The boys’ had no idea about the constitutional issue regarding this act and I wouldn’t expect them to.  But they were smart enough to appreciate the role of the market in this, which is frankly surprising since those who uphold the market are derided by the economist apologists as out of touch; the government can say and do anything because they’re the government and their decree is what matters.  But Don Quixote believed in his imaginary world, where a windmill is a dragon and a whore a damsel.  If the United States Government plays the Don Quixote, abetted by the Federal Reserve’s Sancho Panza, then the world will soon treat them – and us – with the same disregard. 

I’m now wondering whether the money spent on college and economics courses will actually ruin the boys’ ability to think.

The Post-Mortem

All kids have their stories to tell and it’s important to listen.  But if my job is to teach, then it’s also important to dig further and help them ascertain what really happened and that can be unpleasant for both kid and father.  That’s why post-mortems are difficult, because they expose the sometimes gruesome unpleasantness of why something occurred; but the post-mortem can also serve to explain how to avoid having it happen all over again.

It was another of those playground incidents in which a kid loses his cool and in the heat of the moment, makes threats and then finally chucks an inflatable rubber ball into the face of another kid in a pique of anger.  Such was the story from one of my own kids, who was the recipient of the ball in the face and on telling the story, becoming rightly angry again.  The unfortunate problem was that I didn’t just nod my head and sympathize out of blind loyalty, but began to ask questions about the incident; this was especially the case since the ball thrower had a reputation for becoming upset, but never before with Youngest.  After hearing the initial report, I asked him to begin again and as he progressed, I would stop him and ask for more detail.  What came through was that Youngest wasn’t the cause of the initial situation and subsequent anger – spilling the gas, so to speak – but he did make a subsequent comment that lit the match, pushing the other kid over the edge.  His remark was under his breath, sotto voce, but it was overheard and that was the spark for the rubber ball explosion.  The quiet comment wasn’t remotely helpful to the circumstance at hand. 
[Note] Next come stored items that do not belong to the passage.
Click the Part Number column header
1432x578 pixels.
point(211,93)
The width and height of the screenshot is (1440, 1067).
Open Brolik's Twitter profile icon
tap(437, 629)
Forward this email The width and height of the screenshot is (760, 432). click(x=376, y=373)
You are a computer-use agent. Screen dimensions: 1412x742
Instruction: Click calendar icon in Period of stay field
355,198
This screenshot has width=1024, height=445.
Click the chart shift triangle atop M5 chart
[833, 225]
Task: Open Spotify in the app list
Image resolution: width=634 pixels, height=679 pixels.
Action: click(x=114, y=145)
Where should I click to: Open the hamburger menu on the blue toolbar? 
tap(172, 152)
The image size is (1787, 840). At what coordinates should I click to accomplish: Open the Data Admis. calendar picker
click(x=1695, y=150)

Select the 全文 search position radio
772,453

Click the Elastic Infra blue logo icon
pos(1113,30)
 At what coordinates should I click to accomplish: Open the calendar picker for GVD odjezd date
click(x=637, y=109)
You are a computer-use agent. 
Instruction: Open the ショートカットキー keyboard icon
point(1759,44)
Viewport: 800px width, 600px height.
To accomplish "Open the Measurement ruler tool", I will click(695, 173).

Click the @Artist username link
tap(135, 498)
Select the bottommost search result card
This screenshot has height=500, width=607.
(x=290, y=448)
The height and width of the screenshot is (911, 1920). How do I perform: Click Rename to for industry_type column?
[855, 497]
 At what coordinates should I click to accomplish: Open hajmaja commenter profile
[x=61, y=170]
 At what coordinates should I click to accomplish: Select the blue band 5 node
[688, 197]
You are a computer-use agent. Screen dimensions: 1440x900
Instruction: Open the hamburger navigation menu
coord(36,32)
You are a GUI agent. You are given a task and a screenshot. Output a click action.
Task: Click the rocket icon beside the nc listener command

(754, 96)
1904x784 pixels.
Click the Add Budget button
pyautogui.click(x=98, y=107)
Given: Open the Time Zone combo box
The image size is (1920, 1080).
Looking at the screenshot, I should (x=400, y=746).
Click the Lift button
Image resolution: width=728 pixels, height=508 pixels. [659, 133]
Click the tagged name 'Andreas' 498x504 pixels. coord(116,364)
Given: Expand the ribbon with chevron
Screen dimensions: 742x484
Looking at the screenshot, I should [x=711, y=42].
When I understood what happened, I asked what he’d learned from the situation and when there was no response, I commented that he’d figuratively lit a match and tossed it onto spilled gas; this wasn’t an errant ball, but one that he did cause to be chucked at him.  The first lesson was that if he was going to make remarks, he had to be ready to stand by them.  The second lesson was that if there was situation between others, his best course of action was to keep his mouth shut and not make himself a target instead of others.

His response was one of anger and confusion, questioning why I’d take the other child’s side instead of his.  I had to explain that I wasn’t and that the other child was clearly wrong for pegging him with the ball.  But there were lessons to be learned from the situation and my job was to help him learn those lessons so that this didn’t happen again, getting hurt for no other reason than opening his mouth when it should have stayed shut.  It wasn’t what a child would want to hear from Dad, but there it was in all of it’s painful reality.

Everyone has a tendency to embellish their own story one way or another.  We make ourselves the heroes in good circumstances and frequently the victims when things don’t go our way.  This is usually accentuated in children but I have seen a few adults who give the kids a run for their money.  What’s important for me, as a father, is to slow the process down and help my child figure out exactly what happened.  What the progression of events and at what point did things go off the rails?  It’s not easy and sometimes impossible since kids are neither the most reliable nor objective storytellers in the known universe.  But it has to be attempted and if unsuccessful…well, at least you tried.  The only sure thing is that your child will be angry with you for not reflexively taking his side in the situation; but that’s part and parcel of being the parent, because it has to happen.